• Tasks:
A – Echo the commentary excerpt word for word, beginning at the words "I respect California" and stopping after "doing your homework).".
B – Using the commentary excerpt, decide whether each statement agrees with it. Give yes or no for each and quote the deciding words. (i) The writer wants to discuss "racial stock." (ii) The writer was glad that Portland stepped up. (iii) The writer favors letting the punitive morality police be in charge.
C – In the commentary excerpt, which city does the writer say was made to bear the brunt of drug tourism?

• Selected excerpt:
┌────────
I respect California for broader reasons, including for its trippiness e.g. Esalen and like that. We're talking epigenetics here. I have no interest in discussing "racial stock" or "preferred genes". The sense in which Social Darwinists were right is the sense in which Social Darwinism failed to compete effectively. We're beyond Marx versus Darwin or whatever it was.
Likewise I respect the IC (intelligence community) for what I anticipated it might become, and it became, i.e. an outgrowth of networks and networking beyond the masterminds inside any government. We still have the high seas and its own laws, beyond the supervision of landlubbers. That sounds like the premise for many a TV show, ala Joss Whedon or someone else with a Matrix mentality. I'm coming from Operating Manual for Spaceship Earth obviously (obviously if you've been doing your homework).
I always thought we were cowardly to make Amsterdam bear the brunt of drug tourism, not that we have to call it that. All the downsides of an experiment, concentrated in one place, means only a few types of solution get tried. I was glad when Portland stepped up to the plate, and other cities willing to work within an alternative legal matrix (a different namespace). We want to keep moving in the direction of medicalization versus letting the punitive morality police be in charge. Back to bully pulpit.
└────────
Data excerpts:
┌────────
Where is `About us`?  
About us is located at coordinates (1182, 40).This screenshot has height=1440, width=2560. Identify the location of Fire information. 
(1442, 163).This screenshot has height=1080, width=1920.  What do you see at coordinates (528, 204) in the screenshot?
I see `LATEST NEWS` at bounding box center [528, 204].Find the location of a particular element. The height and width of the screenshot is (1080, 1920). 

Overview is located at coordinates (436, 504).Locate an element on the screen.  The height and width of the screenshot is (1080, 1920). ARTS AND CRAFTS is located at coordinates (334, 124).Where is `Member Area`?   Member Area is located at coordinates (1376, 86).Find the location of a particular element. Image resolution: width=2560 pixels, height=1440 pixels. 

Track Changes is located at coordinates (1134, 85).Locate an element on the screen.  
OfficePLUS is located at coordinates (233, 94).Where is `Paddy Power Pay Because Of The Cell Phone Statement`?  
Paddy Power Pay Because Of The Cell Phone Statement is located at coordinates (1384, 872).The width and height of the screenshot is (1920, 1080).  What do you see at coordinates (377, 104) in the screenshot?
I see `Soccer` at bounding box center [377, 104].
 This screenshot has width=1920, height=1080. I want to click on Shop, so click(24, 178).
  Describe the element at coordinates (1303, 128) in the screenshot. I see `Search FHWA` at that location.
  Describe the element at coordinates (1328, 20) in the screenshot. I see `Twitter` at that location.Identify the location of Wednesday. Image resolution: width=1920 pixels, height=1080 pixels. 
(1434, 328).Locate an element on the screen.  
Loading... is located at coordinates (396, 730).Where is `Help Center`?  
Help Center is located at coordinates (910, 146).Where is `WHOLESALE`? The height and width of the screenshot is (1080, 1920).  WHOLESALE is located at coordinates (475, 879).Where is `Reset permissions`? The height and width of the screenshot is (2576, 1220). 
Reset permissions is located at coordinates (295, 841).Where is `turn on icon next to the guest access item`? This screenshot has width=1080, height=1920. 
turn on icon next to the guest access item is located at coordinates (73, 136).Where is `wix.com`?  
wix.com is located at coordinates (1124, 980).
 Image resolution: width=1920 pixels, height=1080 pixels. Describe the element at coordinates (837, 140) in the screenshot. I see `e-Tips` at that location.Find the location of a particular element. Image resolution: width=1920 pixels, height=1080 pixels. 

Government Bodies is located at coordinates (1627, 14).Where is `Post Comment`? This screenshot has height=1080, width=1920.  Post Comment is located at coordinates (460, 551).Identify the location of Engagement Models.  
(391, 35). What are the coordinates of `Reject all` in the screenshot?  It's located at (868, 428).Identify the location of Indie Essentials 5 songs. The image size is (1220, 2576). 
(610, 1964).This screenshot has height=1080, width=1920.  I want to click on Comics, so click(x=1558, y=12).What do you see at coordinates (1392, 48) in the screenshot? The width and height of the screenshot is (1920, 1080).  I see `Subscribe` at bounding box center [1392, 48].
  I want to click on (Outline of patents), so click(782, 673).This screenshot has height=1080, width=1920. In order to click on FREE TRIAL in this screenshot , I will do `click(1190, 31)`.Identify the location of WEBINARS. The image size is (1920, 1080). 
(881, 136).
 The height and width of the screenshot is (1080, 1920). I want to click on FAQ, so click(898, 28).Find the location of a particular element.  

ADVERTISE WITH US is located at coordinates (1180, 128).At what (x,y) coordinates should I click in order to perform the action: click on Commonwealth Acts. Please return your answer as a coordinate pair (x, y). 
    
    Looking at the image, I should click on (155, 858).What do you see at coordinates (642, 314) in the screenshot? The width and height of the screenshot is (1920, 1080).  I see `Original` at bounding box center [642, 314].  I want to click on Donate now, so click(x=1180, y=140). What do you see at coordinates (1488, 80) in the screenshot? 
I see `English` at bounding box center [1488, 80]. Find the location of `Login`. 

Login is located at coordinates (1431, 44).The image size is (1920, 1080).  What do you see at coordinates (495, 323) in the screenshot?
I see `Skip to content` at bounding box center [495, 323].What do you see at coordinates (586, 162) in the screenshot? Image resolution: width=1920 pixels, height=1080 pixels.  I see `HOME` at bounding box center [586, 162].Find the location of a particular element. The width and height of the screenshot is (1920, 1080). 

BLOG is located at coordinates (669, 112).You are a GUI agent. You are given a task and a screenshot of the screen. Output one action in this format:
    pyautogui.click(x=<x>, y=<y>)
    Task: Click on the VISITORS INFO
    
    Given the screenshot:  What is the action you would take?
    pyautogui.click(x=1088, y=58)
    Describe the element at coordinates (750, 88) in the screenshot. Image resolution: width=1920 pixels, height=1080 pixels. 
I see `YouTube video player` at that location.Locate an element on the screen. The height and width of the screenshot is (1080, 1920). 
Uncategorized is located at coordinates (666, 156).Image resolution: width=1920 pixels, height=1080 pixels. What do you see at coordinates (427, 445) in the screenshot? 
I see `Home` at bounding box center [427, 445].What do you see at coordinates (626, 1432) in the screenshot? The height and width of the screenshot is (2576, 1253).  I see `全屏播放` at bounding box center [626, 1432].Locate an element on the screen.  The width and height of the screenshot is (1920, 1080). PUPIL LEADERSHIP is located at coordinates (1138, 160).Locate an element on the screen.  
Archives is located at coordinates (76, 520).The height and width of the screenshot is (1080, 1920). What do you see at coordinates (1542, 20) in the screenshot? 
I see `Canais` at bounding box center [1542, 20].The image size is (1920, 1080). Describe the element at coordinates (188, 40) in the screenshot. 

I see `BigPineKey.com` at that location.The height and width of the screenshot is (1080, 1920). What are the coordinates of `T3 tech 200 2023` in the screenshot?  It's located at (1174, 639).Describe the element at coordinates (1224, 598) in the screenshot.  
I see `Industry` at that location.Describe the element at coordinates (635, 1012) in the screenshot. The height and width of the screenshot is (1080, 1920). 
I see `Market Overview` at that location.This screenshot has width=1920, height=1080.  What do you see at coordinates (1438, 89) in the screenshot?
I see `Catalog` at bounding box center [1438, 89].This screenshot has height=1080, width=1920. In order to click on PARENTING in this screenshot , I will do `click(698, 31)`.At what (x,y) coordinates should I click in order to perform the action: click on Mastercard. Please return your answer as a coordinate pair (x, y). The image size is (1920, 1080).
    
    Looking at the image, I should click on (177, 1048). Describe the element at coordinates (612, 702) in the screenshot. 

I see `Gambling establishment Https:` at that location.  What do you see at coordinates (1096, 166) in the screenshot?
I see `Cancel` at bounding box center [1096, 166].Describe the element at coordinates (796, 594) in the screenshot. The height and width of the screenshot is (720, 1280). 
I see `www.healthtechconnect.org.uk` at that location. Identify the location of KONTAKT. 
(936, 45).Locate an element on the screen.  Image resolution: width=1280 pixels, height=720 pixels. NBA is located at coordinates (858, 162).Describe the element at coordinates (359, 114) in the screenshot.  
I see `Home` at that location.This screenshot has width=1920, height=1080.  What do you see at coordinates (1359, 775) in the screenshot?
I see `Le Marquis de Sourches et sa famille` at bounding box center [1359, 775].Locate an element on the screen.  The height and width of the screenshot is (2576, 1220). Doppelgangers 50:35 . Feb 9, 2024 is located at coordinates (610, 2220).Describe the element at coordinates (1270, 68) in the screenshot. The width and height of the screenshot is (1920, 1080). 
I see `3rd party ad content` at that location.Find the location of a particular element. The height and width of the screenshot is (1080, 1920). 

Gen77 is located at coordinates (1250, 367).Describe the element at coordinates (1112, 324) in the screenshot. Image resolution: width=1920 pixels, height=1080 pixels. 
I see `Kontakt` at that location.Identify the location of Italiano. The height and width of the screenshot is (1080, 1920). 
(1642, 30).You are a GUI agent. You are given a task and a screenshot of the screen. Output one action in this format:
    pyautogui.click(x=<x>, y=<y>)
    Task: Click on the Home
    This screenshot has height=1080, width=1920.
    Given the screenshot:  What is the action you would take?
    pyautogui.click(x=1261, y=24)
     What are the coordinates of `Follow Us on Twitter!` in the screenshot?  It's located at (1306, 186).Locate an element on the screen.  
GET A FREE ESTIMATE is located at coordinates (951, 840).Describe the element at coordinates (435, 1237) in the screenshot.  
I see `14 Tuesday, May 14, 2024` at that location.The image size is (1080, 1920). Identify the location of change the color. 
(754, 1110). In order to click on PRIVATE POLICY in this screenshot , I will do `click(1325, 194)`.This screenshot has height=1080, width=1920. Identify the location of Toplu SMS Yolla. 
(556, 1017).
└────────
• Expected results:
A –
I respect California for broader reasons, including for its trippiness e.g. Esalen and like that. We're talking epigenetics here. I have no interest in discussing "racial stock" or "preferred genes". The sense in which Social Darwinists were right is the sense in which Social Darwinism failed to compete effectively. We're beyond Marx versus Darwin or whatever it was.
Likewise I respect the IC (intelligence community) for what I anticipated it might become, and it became, i.e. an outgrowth of networks and networking beyond the masterminds inside any government. We still have the high seas and its own laws, beyond the supervision of landlubbers. That sounds like the premise for many a TV show, ala Joss Whedon or someone else with a Matrix mentality. I'm coming from Operating Manual for Spaceship Earth obviously (obviously if you've been doing your homework).

B –
(i) No: "I have no interest in discussing "racial stock" or "preferred genes"."
(ii) Yes: "I was glad when Portland stepped up to the plate"
(iii) No: "We want to keep moving in the direction of medicalization versus letting the punitive morality police be in charge."

C – Amsterdam.